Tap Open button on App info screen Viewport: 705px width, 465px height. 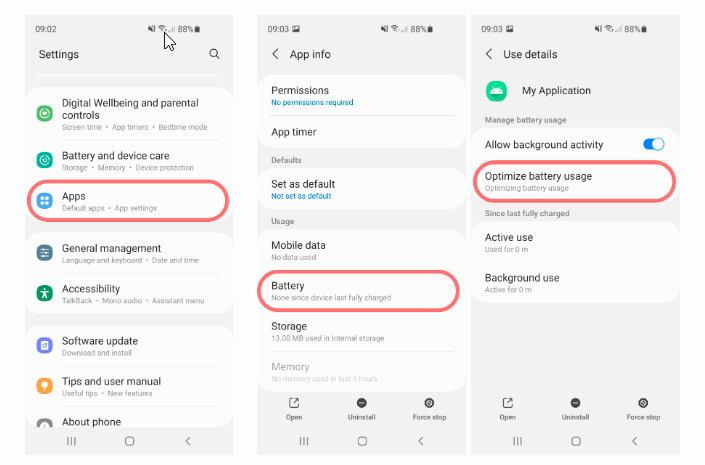pyautogui.click(x=294, y=409)
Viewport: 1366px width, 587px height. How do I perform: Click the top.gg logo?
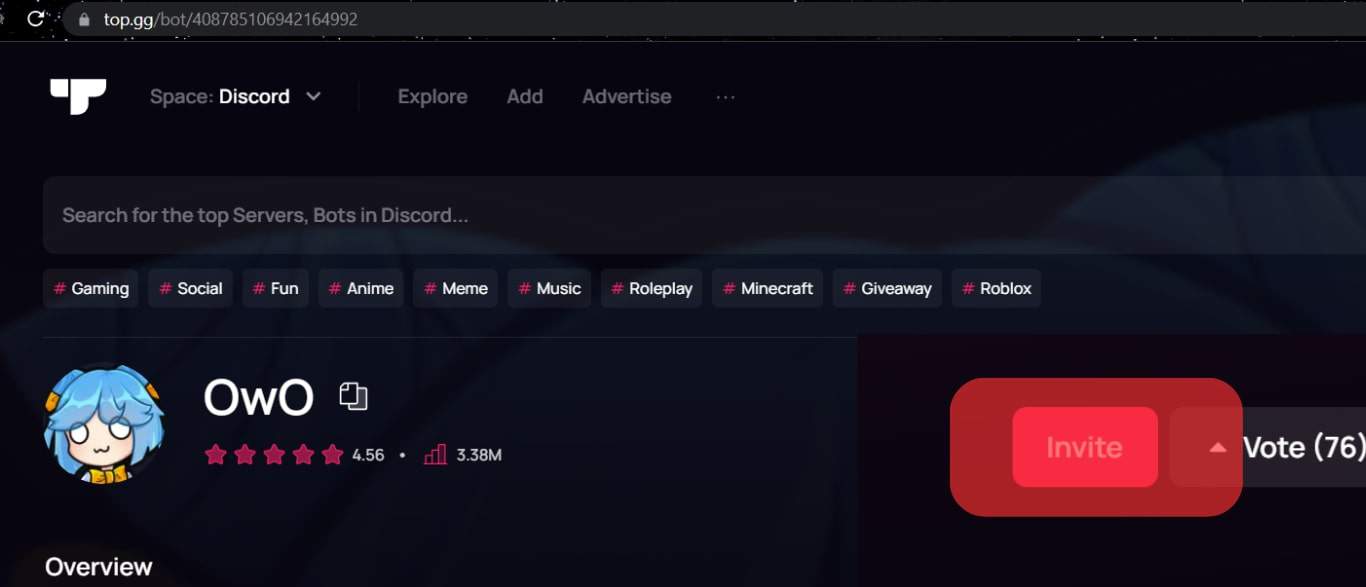click(x=78, y=95)
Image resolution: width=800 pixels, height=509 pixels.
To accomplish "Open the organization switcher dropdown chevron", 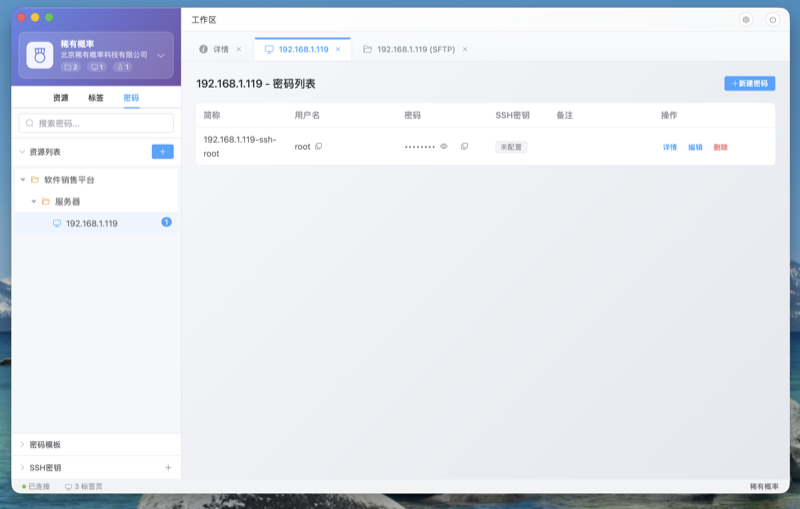I will (162, 56).
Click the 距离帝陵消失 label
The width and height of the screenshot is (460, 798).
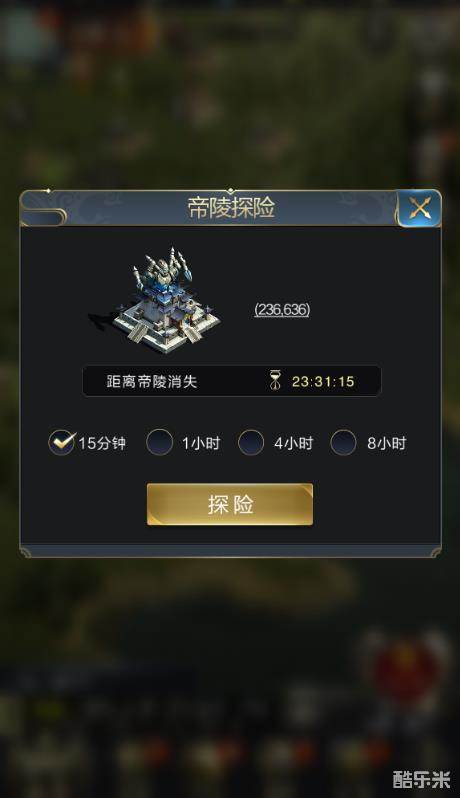[x=152, y=382]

*****

• _What this task involves_: From the line holding "Click the 距离帝陵消失 label" down to the final line of the entries above, print every line exactly. Pictures do not go in.

• _Written response_:
Click the 距离帝陵消失 label
The width and height of the screenshot is (460, 798).
[x=152, y=382]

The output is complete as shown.